Morante and Daelemans CoNLL 2009
Citation
Morante, R. and Daelemans, W. A metalearning approach to processing the scope of negation. Proceedings of the Thirteenth Conference on Computational Natural Language Learning (2009).
Online Version
[citeseer]
Summary
This paper attempts to tackle a novel problem of determining the precise scope of a negation term in biomedical text. Previous papers had shown that for a given medical concept (like a patient's disease), its negation status could be assigned with high accuracy, but none had examined, for a given negation term, determining its precise scope. Negation (along with other context cues such as uncertainty) are crucial to proper IE of medical records, and increasingly for other applicatons such as sentiment detection.

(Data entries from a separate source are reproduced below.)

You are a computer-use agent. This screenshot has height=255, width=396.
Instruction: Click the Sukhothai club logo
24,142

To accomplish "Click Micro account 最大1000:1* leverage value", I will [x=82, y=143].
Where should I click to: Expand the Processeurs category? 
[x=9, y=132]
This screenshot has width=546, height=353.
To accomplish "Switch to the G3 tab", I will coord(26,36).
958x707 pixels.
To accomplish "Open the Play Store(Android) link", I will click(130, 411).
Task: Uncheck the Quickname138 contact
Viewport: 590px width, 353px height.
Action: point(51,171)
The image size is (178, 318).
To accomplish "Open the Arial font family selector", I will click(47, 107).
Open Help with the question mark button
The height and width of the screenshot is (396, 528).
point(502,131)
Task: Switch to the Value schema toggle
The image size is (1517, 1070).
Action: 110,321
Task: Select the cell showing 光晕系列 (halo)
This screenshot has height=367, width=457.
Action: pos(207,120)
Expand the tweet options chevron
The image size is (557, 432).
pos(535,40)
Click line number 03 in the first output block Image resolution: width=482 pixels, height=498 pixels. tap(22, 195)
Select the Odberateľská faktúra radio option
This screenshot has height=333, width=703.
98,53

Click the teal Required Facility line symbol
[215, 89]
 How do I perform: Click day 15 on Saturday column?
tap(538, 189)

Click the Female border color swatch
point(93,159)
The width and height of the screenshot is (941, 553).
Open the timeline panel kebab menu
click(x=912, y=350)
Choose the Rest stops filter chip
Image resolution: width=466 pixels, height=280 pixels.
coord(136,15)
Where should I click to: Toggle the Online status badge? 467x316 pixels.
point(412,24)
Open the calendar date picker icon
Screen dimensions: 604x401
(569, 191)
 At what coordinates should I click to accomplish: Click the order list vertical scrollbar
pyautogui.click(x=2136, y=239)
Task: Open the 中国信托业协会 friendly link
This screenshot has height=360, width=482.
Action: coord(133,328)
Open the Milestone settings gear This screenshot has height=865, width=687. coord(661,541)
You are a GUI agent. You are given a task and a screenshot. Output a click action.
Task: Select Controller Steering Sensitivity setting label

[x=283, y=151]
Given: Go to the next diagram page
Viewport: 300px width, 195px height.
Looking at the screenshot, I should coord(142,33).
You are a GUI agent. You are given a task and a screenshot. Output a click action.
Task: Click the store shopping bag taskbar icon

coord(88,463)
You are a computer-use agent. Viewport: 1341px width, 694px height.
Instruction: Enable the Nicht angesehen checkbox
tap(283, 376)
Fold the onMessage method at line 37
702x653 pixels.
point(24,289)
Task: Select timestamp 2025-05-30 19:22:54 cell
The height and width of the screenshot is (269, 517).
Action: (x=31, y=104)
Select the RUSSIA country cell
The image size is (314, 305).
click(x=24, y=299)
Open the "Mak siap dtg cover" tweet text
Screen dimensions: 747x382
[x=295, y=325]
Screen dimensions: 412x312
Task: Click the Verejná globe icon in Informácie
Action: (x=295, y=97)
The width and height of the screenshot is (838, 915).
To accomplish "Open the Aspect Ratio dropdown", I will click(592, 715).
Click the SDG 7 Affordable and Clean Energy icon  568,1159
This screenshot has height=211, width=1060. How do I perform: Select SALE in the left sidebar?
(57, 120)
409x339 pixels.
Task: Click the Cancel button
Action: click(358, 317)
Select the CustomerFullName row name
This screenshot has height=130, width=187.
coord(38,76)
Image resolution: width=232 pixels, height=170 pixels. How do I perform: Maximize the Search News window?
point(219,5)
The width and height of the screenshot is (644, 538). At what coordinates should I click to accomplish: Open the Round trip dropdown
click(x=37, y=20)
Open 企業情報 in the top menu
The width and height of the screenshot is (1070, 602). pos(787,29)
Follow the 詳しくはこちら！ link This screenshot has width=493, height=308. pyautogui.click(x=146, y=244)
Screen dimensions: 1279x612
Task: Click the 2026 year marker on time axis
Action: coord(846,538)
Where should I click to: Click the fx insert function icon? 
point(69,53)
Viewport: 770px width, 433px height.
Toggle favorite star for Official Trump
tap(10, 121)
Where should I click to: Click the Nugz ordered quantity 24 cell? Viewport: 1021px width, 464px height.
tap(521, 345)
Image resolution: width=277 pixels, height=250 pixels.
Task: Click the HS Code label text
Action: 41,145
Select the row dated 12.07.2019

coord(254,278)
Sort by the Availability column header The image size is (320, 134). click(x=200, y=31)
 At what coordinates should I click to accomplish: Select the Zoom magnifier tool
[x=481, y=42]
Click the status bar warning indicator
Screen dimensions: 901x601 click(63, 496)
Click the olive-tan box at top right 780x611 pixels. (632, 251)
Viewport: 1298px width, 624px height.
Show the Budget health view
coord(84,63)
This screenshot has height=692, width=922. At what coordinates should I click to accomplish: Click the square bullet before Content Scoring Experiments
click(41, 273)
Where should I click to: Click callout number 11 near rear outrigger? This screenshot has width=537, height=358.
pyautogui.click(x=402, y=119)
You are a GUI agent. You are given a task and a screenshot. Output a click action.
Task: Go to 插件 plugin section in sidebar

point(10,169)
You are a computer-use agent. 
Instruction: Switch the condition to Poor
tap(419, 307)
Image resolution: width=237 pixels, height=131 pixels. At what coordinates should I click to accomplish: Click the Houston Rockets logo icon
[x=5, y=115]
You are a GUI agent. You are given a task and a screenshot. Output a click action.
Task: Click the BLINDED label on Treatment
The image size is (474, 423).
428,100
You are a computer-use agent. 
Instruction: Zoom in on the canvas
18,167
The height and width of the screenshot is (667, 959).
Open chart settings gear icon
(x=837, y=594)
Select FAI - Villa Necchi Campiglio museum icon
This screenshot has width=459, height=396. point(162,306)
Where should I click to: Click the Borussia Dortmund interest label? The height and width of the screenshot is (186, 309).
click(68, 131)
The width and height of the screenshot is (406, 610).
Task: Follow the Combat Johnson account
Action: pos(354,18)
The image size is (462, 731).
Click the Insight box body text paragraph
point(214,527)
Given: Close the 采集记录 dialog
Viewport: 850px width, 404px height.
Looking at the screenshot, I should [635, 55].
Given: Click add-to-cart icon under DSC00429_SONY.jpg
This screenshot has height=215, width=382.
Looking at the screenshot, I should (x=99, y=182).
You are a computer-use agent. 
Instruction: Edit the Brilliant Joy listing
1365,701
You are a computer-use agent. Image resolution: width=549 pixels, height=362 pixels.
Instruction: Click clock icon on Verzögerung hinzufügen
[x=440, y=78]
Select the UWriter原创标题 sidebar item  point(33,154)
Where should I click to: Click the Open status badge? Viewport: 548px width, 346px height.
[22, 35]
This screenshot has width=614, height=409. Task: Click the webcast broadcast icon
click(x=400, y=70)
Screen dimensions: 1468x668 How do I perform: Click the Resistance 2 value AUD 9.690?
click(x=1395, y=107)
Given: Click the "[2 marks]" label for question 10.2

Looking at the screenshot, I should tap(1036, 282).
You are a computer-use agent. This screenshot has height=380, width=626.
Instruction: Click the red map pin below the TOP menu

The approach proceeded in two phases: negative term identification and then scope identification. Negative tokens were tagged as either beginning, inside, or outside a negative signal using an information gain decision tree with local features. Some words are unambiguously negative ("no", "lack", "absent" etc) and simply automatically assigned as negative.
Scope was decided by classifying tokens as either being the first element of the scope, last, or neither by 3 classifiers: a kNN, SVM, and CRF. A CRF meta-classifier takes these results and more features to assign final scope tags.
Determining scope accurately turns out to be a fairly difficult task, with a PCS measure (whole scope is correct or not) ranging from 0.40 to 0.70 depending on the data set. F1 for token by token were better, from 0.70 to 0.85. This does not compare too well to the regex-based, medical concept negation classifiers mentioned above (F1 ~0.95), but that is somewhat apples to oranges.
Related Papers
Regex and rules based negation classifiers frequently used in the clinical domain include Chapman et al J Biomed Inform 2001, Mutalik et al J Am Med Inform Assoc 2001, and Elkin et al BMC Medical Informatics and Decision Making 2005.
Councill et al Workshop on Negation and Speculation in NLP 2010 followed up with a simpler CRF model that performs well also on sentiment analysis.
The dataset consisted of clinical reports, biomedical texts, and biomedical abstracts annotated for various scopes by Vincze et al BMC Bioinformatics 2008.